Problems solved by technology

For example, particles of electrographite are processed with fluoroplastics into highly corrosion-resistant components for the construction of chemical apparatus, but they are comparatively expensive due to the costs of the fluoroplastics and the processing technique required.

Synthetic resins or plastics materials lower the permeability, improve the surface properties, for example the scratch resistance, increase the strength to a small extent, lower the thermal stability of a material composite containing expanded graphite, and can reduce the electrical conductivity or modify the resistance to media.

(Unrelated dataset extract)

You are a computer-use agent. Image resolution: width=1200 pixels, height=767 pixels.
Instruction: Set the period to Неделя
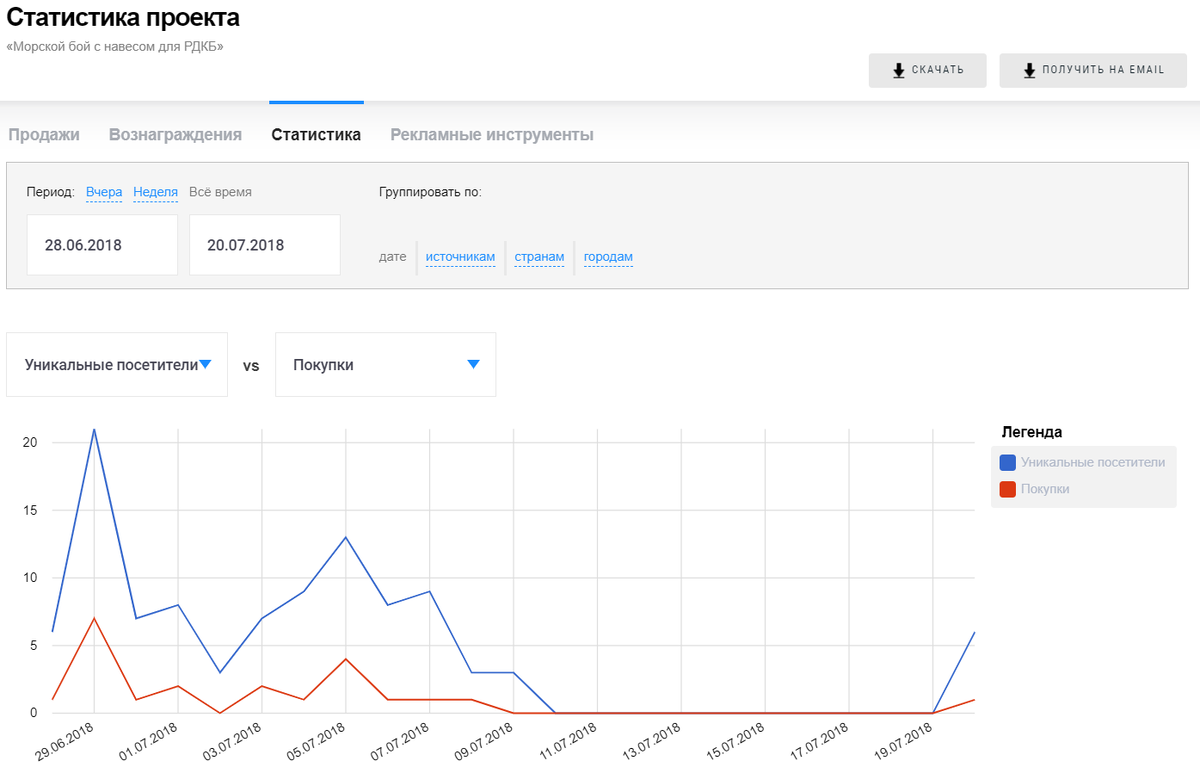coord(155,192)
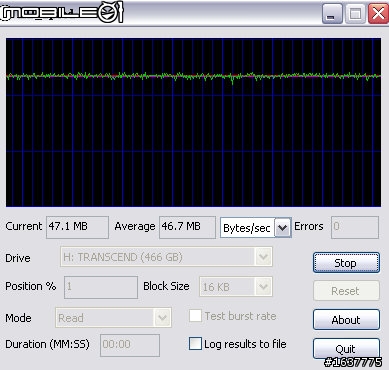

According to the prior art, the substantial impregnation of shaped bodies made of expanded and partially recompressed graphite is difficult.

That it is difficult to produce high-quality, synthetic resin-containing graphite bodies from recompressed, expanded graphite is easy to see.

All of the described processes have disadvantages, some of which are serious: if resins that are diluted by solvents and thus have lower viscosity are used during the impregnation, it is true that the impregnation is easier.

However, the vapors from the, in most cases, readily volatile solvents cause serious problems during the impregnation itself, especially during subsequent process steps.

If an increased permeability can neither be tolerated nor is desired, there is furthermore a general problem: if the curing is not performed very slowly, i.e. is time-consuming, blisters and cracks are formed in the bodies, which lower their quality considerably.

The attendant increase in expenditure is clear and the success is really limited.

In addition, solvent-containing resins always above all require measures to allow their safe handling and the harmless removal or recovery of the solvents, which increases the expenditure even further.

However, the solution of the problem through the addition of fibers penetrating the surfaces of the body may improve the impregnating properties of the body but does not eliminate the problems outlined for the use of solvent-containing resins releasing vapors or gases.

In addition, one always has a product containing certain fibers, which is more expensive to produce.

Both aspects, i.e. the resin system dissolved in water and the electrical insulation at the surface of the body, are regarded as disadvantageous for the use of the bodies according to the present application.